Although this may only be a prejudice, it could be a decisive prejudice for not choosing Pope Cardinal Jean-Claude Hollerich, Archbishop of Luxembourg, vice-president of the Council of Episcopal Conferences of Europe, and former president of the Commission of Episcopal Conferences of the European Union. His appointment would risk replicating Francis’s model of governance.
The fourth reason to expect a European Pope is simply as a collective reaction, a rebound as it were, to Pope Francis.
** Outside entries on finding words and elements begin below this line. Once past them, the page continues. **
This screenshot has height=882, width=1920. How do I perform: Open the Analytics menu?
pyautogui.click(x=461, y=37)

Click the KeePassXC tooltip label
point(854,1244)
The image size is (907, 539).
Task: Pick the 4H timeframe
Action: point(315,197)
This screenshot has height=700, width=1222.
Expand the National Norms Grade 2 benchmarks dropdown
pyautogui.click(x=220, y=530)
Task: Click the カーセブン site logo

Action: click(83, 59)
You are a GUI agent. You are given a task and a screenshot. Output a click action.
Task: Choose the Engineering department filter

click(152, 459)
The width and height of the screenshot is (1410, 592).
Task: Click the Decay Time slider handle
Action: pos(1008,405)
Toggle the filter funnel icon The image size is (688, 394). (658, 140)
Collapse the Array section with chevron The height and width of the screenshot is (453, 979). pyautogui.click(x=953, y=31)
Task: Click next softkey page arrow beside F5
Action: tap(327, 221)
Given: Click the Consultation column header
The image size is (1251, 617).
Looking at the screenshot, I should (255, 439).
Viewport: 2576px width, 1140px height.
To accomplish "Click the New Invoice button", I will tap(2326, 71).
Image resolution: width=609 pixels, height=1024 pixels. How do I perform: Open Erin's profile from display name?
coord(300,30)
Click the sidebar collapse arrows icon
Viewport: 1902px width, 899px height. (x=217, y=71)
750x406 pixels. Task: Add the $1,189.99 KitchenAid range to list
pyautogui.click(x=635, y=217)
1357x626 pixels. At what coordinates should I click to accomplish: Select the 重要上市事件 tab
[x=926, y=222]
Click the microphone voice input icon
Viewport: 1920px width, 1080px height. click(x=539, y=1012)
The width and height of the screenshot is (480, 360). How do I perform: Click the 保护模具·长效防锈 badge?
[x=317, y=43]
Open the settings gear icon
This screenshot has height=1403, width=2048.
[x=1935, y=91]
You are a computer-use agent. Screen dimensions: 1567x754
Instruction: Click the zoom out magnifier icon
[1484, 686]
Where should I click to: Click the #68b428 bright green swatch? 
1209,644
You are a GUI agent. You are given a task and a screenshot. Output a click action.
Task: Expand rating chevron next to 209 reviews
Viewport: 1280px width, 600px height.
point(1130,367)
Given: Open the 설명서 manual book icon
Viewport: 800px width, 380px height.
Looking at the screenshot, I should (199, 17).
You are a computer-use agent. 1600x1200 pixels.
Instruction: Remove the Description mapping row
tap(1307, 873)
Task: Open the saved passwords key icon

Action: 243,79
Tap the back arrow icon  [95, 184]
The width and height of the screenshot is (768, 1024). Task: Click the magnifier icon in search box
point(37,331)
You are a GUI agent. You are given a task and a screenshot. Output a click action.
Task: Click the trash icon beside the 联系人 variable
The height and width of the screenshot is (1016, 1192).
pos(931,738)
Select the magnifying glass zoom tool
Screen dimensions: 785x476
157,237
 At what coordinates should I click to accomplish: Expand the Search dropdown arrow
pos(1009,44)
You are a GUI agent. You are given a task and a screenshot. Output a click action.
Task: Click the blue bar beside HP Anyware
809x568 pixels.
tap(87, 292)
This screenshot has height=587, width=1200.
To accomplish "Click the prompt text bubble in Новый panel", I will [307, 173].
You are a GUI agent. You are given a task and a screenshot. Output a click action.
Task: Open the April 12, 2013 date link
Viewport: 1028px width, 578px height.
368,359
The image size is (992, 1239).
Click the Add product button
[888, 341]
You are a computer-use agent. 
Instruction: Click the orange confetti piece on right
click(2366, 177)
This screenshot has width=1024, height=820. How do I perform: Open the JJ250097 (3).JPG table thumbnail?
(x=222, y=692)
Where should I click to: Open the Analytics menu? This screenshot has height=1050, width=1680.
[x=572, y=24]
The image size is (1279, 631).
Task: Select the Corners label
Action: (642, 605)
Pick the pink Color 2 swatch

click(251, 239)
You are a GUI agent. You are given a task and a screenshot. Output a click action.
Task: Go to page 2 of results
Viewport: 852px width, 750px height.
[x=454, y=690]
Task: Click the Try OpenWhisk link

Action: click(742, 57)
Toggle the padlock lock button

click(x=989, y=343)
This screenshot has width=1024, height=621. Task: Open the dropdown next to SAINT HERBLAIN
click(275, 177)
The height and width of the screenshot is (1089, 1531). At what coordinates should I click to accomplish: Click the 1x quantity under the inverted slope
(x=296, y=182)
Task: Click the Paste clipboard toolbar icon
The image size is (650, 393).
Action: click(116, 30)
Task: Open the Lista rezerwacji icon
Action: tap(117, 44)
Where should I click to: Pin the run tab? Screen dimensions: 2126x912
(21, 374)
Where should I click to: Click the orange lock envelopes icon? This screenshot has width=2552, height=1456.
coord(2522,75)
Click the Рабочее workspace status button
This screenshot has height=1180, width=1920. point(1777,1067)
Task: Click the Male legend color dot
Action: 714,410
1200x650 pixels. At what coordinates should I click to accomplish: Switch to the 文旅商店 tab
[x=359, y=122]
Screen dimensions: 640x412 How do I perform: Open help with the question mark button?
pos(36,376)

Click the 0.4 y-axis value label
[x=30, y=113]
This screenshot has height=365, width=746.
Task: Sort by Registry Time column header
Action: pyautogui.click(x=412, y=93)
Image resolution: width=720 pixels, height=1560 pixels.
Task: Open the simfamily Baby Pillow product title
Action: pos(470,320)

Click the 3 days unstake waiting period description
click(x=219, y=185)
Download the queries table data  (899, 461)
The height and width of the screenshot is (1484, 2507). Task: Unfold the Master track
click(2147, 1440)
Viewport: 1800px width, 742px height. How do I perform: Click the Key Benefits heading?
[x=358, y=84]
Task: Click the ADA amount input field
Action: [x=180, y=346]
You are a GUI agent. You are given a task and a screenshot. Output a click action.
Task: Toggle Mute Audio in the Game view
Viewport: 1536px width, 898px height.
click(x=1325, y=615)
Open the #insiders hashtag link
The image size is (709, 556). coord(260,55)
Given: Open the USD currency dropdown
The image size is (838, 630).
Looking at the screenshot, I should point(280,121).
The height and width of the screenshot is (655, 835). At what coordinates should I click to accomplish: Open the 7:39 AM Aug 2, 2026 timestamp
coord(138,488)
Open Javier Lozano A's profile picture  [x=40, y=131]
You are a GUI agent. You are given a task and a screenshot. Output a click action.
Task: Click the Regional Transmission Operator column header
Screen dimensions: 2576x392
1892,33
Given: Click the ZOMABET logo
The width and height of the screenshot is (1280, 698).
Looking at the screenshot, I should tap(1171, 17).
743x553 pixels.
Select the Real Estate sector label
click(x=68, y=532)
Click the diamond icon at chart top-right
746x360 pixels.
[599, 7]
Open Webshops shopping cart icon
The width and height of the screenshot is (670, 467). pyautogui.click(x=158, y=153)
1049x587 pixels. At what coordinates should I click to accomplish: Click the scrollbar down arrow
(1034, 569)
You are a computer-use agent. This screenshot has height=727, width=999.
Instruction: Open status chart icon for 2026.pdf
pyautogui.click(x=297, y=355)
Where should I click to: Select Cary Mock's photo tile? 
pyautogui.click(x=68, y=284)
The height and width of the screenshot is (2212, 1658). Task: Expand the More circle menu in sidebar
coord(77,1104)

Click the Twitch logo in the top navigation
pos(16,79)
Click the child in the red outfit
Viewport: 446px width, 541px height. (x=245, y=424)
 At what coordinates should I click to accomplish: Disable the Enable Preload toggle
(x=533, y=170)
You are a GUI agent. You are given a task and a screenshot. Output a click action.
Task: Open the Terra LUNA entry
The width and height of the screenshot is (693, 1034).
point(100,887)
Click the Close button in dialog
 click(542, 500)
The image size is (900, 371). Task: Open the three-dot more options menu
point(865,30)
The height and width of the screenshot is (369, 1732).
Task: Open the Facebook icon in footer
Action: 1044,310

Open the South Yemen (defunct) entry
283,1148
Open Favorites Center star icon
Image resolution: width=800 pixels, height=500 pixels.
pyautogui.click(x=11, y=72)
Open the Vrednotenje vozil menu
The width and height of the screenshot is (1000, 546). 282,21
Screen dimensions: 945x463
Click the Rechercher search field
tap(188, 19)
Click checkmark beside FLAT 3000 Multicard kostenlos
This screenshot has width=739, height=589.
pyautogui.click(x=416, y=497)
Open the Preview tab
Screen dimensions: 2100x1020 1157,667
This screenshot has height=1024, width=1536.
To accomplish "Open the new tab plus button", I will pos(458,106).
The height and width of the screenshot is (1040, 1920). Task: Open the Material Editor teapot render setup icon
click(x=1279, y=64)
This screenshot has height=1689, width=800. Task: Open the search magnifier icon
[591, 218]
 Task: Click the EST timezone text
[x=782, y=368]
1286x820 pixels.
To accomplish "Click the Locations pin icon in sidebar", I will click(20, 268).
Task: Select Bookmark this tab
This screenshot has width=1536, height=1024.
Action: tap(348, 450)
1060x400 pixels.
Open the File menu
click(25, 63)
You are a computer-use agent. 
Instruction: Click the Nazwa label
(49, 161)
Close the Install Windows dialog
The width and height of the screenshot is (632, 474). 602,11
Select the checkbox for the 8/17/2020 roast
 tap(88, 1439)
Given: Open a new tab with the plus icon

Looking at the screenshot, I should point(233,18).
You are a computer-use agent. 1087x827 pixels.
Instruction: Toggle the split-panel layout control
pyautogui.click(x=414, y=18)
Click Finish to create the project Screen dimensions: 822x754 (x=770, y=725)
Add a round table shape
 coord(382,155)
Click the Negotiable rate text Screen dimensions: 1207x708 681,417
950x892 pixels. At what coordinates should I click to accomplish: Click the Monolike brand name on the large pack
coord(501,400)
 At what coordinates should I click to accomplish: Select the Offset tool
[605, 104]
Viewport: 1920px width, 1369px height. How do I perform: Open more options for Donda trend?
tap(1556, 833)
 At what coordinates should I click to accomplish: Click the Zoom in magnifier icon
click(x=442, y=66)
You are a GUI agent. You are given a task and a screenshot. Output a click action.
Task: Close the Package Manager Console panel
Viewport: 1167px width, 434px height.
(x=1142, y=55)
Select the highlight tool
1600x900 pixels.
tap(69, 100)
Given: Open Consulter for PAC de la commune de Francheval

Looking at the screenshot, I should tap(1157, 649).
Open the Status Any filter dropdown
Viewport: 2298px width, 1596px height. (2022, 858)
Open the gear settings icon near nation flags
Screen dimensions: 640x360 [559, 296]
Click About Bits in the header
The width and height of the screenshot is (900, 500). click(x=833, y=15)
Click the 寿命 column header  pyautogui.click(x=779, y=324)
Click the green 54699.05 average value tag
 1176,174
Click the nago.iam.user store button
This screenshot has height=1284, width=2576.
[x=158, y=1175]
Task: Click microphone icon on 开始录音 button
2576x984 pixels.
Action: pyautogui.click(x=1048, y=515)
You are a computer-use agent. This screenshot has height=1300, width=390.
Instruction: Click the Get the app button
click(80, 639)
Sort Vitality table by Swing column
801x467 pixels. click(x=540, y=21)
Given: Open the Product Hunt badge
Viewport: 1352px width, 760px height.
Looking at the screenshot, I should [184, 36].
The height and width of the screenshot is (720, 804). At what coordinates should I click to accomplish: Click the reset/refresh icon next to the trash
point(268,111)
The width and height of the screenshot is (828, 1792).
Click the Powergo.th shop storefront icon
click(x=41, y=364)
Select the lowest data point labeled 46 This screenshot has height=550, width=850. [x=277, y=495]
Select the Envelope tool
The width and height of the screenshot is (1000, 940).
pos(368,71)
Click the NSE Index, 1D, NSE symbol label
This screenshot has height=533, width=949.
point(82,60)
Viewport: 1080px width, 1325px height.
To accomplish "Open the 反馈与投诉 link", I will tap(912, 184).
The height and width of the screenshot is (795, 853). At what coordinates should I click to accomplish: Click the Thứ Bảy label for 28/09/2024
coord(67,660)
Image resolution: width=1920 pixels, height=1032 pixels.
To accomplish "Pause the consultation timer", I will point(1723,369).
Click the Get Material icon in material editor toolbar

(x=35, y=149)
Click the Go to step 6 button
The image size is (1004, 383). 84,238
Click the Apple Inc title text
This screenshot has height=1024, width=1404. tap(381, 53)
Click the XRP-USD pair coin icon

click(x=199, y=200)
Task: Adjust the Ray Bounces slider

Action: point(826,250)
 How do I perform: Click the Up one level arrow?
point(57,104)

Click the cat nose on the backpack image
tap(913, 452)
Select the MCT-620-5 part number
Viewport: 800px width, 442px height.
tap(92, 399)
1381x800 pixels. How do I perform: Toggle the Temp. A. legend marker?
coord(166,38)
In the election of Francis, the North American cardinals, and then those who worked in the Roman Curia, were decisive in moving the votes necessary to guarantee his election.
North Americans could look to Europe precisely because they want a discontinuity from this pontificate.
It is worth noting that last month, a document called Demos II was released – referencing the first Demos document on the situation of the Church. This was released in 2022 and its author was Cardinal George Pell, although this was only revealed after the death of the Australian cardinal on January 10, 2023.
Demos II seems clearly to originate in the Anglo-Saxon world and criticises the current pontificate (on its style of government and management of doctrinal issues in practice). This too could favour a European candidate.
An educated guess would suggest that the next Pope will be European. This is, however, only an educated guess for now.